Some narrators get so involved in a story that their performance ends up overshadowing the words. Others manage to blend their performance with the words to create a spectacular audio experience. Will Patton chooses a road that lies in the middle of these two extremes. His performance is understated; he differentiates among the characters with voices and inflection without getting carried away. His narration provides window-dressing only; he lets Mr. King’s words tell the story rather than letting his performance do so. It makes for an impressive audiobook, albeit not the flashiest one a person could experience.

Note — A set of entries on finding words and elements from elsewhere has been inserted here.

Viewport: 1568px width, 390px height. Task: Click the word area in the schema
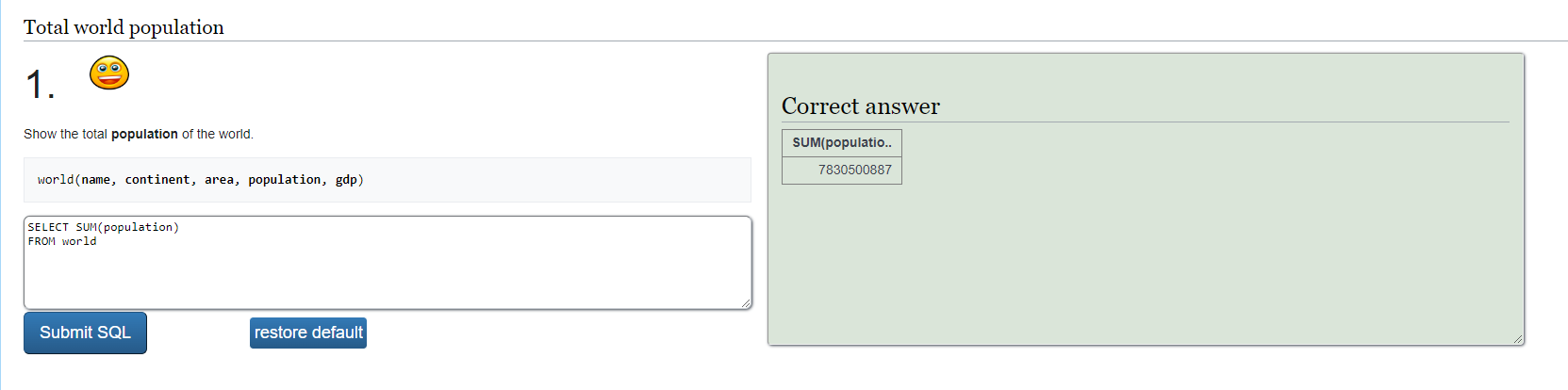click(219, 179)
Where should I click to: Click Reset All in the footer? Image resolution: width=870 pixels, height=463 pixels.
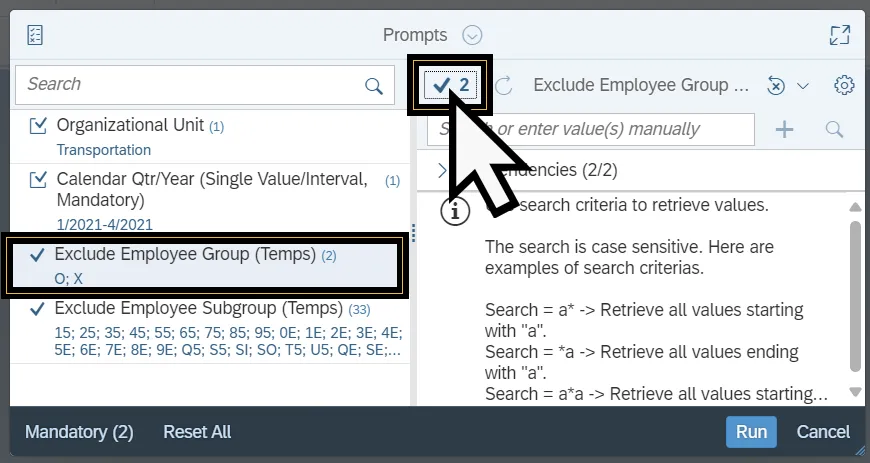(x=197, y=432)
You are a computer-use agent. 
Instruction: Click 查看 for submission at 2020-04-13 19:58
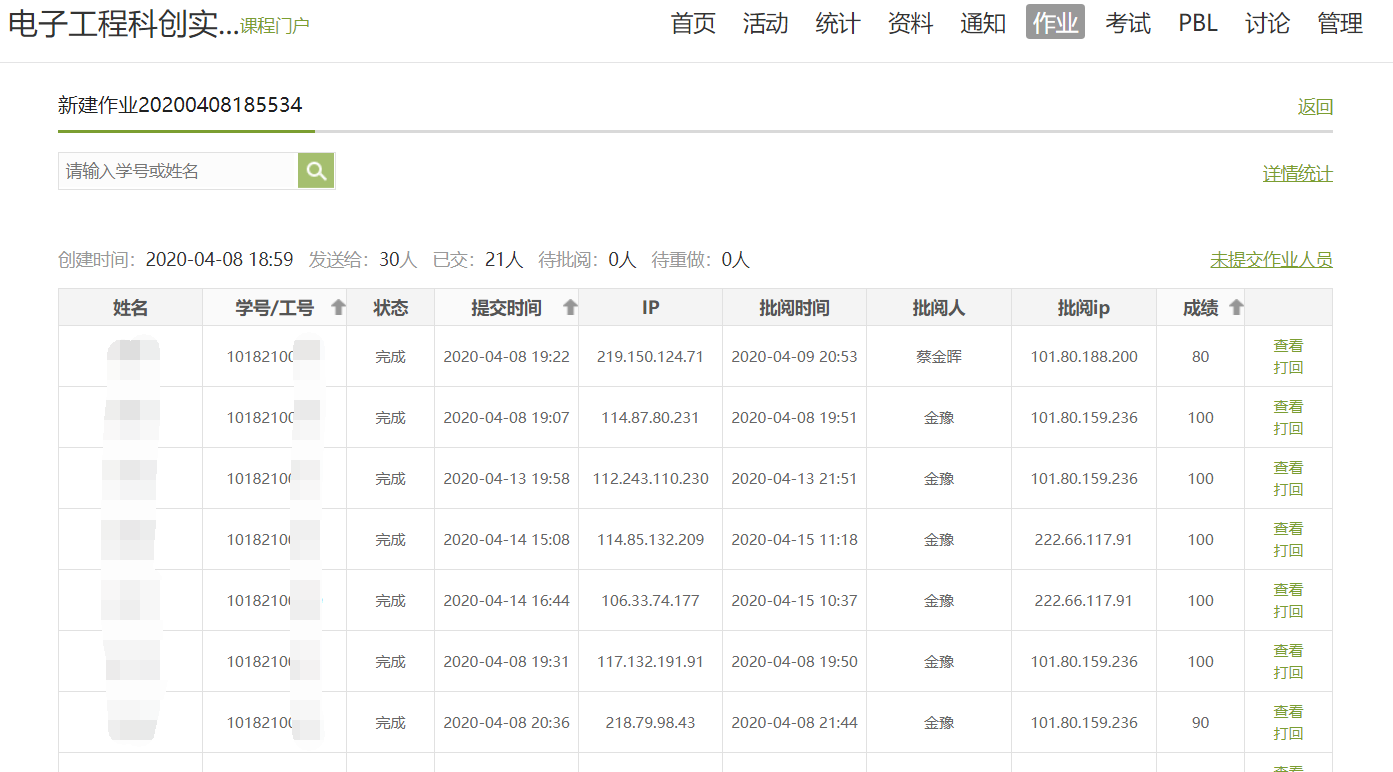click(1288, 468)
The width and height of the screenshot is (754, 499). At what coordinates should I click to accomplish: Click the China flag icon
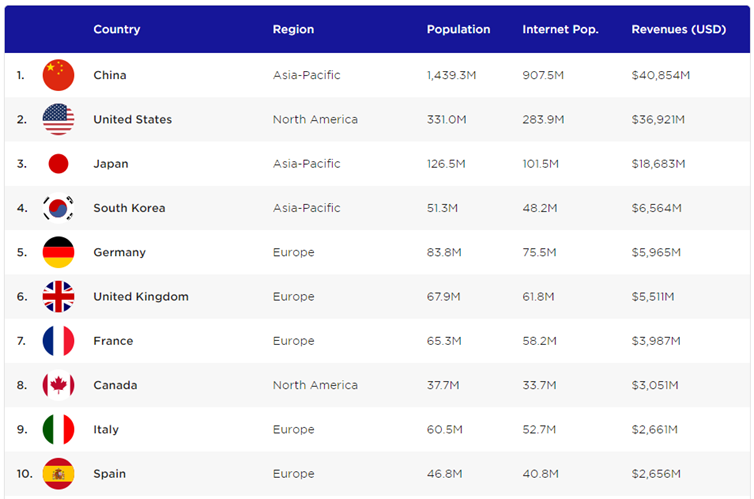58,75
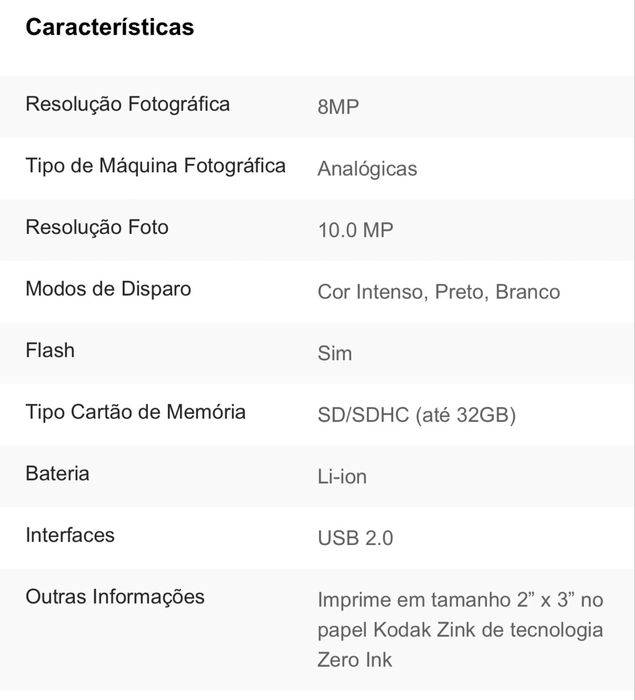Image resolution: width=635 pixels, height=700 pixels.
Task: Select the Tipo Cartão de Memória label
Action: pyautogui.click(x=135, y=412)
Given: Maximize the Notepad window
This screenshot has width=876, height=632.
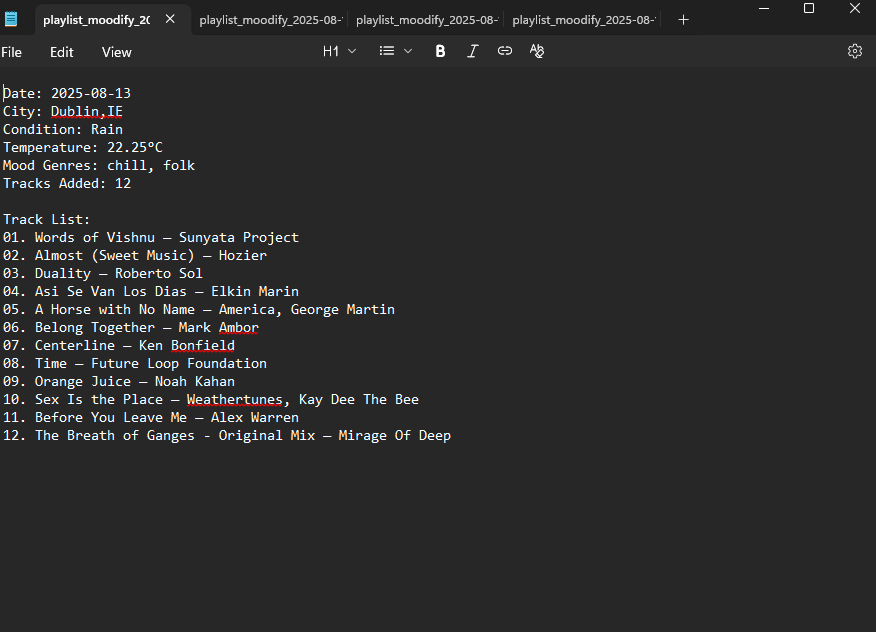Looking at the screenshot, I should click(x=808, y=8).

The only true surprise in Mr. Mercedes is just how Brady’s and Bill’s ultimate showdown will unfold, and that is perfectly acceptable as Mr. King’s latest novel focuses on the journey more than the end result. It is a journey to discover how a criminal is made, how preconceived perceptions can mask the truth, and how determining who we are occurs at all ages of life. With Mr. King’s signature style and careful attention to detail, Mr. Mercedes moves beyond a typical crime novel and becomes a study of the human mind. It is a story that will please both fans and first-time King readers.